Given data:
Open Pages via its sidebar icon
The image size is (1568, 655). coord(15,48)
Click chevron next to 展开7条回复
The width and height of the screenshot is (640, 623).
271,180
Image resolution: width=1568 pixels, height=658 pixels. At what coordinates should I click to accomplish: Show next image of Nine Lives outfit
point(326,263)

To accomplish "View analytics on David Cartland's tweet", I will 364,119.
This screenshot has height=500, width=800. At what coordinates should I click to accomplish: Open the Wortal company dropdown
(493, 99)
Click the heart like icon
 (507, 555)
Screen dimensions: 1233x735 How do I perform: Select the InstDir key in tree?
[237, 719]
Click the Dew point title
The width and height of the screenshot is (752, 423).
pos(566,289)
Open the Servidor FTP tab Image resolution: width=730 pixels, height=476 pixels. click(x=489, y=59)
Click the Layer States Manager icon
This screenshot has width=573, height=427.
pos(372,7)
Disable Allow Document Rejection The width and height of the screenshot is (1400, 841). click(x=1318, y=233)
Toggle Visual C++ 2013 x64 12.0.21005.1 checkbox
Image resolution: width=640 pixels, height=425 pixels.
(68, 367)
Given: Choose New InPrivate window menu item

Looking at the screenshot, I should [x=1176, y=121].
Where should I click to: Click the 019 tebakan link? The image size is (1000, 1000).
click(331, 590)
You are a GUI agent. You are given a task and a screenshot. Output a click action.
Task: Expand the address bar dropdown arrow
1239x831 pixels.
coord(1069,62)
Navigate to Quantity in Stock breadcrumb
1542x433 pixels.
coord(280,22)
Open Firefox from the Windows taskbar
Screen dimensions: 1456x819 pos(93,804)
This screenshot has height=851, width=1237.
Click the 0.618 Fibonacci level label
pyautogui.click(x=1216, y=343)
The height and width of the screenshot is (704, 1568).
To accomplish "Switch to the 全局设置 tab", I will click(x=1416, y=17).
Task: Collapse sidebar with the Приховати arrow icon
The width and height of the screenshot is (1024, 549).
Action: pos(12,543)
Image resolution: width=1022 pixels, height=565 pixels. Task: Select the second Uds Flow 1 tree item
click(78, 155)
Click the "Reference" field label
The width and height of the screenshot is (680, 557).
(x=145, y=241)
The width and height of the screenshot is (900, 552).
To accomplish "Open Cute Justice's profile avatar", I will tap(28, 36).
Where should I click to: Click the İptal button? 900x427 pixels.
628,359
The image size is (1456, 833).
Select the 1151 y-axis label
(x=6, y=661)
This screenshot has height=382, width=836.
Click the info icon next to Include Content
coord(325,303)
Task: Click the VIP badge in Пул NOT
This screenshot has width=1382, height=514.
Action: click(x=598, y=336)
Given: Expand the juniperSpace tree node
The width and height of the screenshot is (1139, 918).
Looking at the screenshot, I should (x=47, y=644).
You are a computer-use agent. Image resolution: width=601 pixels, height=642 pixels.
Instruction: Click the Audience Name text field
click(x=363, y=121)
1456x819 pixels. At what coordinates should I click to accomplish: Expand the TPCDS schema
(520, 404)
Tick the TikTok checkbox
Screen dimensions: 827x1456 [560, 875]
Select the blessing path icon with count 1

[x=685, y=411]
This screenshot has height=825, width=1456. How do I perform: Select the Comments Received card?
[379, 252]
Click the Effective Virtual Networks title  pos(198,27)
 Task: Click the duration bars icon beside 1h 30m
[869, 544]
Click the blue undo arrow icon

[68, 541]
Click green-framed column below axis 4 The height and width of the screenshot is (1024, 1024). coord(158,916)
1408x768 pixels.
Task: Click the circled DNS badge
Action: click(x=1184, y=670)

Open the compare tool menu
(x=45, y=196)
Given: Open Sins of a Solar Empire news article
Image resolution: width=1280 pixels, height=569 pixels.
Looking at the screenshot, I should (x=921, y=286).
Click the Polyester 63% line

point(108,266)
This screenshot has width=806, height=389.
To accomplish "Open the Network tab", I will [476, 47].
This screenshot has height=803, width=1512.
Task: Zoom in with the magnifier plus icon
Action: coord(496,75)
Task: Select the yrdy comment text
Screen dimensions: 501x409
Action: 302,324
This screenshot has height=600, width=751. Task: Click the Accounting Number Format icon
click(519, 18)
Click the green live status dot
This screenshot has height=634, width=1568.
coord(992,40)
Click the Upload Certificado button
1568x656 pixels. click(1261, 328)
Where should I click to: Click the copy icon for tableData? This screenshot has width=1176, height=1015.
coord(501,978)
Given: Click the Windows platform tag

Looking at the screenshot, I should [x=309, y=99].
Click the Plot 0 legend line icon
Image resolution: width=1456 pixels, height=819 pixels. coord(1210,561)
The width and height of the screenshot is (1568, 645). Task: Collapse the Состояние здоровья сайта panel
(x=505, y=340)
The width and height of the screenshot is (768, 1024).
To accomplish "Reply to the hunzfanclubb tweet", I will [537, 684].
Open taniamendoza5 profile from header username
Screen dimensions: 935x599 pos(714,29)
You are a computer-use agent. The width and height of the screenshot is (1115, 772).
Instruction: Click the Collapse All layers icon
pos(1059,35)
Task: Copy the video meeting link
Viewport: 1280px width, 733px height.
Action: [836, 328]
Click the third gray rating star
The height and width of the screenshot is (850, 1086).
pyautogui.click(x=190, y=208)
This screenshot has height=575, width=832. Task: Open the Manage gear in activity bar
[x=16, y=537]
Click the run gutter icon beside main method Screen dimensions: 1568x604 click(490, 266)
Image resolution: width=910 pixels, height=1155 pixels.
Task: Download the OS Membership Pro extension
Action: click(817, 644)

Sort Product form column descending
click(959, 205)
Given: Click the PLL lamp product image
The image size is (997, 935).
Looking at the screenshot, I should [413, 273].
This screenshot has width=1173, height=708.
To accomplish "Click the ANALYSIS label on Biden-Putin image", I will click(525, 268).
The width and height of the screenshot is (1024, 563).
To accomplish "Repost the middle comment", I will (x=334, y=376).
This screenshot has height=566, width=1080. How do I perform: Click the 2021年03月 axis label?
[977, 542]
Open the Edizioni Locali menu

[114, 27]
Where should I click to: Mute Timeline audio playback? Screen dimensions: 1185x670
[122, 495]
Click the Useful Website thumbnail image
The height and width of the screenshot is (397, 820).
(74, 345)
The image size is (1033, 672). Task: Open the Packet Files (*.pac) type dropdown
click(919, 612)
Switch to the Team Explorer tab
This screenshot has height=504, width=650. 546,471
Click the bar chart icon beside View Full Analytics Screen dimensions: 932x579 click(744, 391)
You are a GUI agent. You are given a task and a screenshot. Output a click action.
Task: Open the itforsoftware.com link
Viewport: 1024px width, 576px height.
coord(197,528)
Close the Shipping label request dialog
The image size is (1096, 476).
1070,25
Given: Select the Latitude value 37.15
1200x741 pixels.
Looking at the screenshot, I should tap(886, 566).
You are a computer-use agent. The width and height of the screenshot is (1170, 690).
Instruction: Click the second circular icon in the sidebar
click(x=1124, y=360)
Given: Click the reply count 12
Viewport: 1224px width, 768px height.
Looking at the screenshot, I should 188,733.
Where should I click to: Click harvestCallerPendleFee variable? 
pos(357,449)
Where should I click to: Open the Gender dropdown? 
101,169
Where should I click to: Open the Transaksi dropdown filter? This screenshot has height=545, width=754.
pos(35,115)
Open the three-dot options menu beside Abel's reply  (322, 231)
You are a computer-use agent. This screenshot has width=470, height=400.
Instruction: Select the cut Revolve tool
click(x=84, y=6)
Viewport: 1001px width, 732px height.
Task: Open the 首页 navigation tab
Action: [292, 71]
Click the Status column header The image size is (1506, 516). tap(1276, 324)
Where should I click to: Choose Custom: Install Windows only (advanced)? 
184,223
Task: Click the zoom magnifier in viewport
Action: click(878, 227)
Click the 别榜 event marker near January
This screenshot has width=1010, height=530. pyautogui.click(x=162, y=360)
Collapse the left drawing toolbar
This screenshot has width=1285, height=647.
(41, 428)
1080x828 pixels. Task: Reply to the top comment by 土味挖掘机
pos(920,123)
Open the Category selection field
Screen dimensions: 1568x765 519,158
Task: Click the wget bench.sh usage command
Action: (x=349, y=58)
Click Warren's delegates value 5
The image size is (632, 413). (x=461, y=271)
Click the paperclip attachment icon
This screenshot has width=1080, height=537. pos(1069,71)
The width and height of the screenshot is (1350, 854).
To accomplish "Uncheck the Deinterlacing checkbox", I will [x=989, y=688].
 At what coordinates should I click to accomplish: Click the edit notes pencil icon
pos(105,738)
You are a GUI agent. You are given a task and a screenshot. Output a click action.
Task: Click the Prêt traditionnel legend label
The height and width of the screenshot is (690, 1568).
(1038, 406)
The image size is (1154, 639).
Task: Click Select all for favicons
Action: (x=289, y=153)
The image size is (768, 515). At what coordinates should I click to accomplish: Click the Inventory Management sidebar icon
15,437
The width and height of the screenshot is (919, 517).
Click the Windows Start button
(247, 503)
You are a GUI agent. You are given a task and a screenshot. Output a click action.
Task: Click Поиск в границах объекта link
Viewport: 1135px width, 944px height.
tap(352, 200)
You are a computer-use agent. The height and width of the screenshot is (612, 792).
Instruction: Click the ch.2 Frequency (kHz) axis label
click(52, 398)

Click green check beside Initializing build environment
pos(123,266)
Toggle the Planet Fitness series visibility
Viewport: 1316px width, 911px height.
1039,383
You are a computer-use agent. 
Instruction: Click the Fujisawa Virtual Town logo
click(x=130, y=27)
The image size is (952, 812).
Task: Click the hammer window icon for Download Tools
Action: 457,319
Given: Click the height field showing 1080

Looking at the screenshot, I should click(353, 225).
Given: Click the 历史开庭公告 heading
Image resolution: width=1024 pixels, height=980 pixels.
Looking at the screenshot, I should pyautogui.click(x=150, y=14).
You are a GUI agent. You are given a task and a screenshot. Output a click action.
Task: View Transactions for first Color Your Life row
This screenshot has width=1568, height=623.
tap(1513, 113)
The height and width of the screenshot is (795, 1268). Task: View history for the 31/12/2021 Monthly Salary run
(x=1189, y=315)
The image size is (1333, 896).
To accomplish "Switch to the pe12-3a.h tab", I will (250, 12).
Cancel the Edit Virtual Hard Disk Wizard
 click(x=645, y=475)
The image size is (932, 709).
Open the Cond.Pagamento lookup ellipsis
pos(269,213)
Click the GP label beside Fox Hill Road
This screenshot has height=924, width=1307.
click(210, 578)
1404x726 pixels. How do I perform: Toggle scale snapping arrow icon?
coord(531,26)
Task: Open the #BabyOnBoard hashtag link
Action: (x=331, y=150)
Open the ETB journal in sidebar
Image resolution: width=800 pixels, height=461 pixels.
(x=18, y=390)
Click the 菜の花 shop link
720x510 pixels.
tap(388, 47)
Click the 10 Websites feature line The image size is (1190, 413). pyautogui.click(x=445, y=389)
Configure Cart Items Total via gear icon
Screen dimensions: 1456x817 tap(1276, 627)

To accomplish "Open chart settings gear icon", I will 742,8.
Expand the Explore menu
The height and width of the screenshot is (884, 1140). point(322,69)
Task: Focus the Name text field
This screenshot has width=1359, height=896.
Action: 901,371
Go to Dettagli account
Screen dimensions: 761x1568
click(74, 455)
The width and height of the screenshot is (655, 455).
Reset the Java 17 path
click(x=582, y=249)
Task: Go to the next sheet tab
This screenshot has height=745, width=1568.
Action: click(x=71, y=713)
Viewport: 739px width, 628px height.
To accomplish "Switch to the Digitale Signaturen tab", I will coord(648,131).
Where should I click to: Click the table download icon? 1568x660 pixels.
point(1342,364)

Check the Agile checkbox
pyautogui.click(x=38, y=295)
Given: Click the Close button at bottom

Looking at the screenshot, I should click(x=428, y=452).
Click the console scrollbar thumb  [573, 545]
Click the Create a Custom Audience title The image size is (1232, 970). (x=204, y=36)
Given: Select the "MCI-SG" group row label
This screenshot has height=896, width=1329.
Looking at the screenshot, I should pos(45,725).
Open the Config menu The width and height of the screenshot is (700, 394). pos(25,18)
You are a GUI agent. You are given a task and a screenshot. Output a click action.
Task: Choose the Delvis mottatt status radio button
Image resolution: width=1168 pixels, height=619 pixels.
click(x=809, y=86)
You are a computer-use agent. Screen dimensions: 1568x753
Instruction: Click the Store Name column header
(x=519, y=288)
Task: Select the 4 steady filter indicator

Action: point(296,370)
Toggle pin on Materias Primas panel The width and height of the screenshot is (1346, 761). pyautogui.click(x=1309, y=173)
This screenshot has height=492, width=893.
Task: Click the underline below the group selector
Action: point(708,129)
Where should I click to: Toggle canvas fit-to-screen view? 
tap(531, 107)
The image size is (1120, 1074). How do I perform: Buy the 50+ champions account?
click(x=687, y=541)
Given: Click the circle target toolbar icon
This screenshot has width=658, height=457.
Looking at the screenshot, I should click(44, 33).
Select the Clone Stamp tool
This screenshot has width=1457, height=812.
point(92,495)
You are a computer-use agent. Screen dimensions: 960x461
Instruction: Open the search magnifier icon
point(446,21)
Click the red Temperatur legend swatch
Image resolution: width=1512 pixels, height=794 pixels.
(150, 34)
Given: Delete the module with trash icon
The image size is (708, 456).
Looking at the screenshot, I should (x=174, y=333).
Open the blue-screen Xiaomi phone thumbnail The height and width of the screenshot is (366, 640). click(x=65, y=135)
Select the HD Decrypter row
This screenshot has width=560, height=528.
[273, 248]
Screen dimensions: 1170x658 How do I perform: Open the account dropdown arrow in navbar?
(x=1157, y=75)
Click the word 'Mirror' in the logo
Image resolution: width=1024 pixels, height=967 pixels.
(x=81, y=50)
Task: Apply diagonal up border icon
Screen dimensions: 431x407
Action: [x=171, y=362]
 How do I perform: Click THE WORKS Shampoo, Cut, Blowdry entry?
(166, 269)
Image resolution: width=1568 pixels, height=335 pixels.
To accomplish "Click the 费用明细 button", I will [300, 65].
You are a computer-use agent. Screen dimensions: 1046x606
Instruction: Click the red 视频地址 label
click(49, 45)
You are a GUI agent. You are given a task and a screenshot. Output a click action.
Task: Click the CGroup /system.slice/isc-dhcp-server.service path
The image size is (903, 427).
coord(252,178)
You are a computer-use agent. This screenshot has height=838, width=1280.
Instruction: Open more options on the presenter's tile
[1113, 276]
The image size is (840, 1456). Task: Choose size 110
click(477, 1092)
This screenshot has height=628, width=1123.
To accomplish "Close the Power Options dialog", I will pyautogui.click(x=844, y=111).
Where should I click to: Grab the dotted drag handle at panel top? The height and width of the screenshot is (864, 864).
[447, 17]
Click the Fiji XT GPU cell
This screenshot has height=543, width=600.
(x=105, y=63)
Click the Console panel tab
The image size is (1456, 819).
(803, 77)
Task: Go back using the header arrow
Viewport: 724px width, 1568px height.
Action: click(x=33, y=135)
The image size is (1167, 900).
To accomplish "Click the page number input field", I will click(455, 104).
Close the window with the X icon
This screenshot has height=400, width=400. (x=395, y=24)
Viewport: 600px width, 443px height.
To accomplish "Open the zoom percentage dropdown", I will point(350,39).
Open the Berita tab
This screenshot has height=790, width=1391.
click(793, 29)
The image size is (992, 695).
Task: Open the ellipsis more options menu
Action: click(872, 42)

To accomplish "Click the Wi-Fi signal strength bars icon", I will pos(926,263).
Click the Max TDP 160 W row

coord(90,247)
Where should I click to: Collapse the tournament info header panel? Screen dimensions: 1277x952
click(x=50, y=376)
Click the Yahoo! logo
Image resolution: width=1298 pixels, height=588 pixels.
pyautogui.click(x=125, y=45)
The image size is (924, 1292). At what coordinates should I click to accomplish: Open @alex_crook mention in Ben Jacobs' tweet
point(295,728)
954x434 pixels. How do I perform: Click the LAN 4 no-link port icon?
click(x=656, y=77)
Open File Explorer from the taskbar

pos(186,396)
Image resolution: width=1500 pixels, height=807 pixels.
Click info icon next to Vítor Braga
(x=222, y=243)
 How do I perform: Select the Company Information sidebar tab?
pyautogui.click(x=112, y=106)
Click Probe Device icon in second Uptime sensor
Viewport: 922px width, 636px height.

What to do:
Within the material above, output exactly the lines from the one with "The width and height of the screenshot is (1024, 563)." through the one with "Given: Select the Latitude value 37.15", end lines included, and nothing besides.

Output of the exercise:
The width and height of the screenshot is (1024, 563).
To accomplish "Repost the middle comment", I will (x=334, y=376).
This screenshot has height=566, width=1080. How do I perform: Click the 2021年03月 axis label?
[977, 542]
Open the Edizioni Locali menu

[114, 27]
Where should I click to: Mute Timeline audio playback? Screen dimensions: 1185x670
[122, 495]
Click the Useful Website thumbnail image
The height and width of the screenshot is (397, 820).
(74, 345)
The image size is (1033, 672). Task: Open the Packet Files (*.pac) type dropdown
click(919, 612)
Switch to the Team Explorer tab
This screenshot has height=504, width=650. 546,471
Click the bar chart icon beside View Full Analytics Screen dimensions: 932x579 click(744, 391)
You are a GUI agent. You are given a task and a screenshot. Output a click action.
Task: Open the itforsoftware.com link
Viewport: 1024px width, 576px height.
coord(197,528)
Close the Shipping label request dialog
The image size is (1096, 476).
1070,25
Given: Select the Latitude value 37.15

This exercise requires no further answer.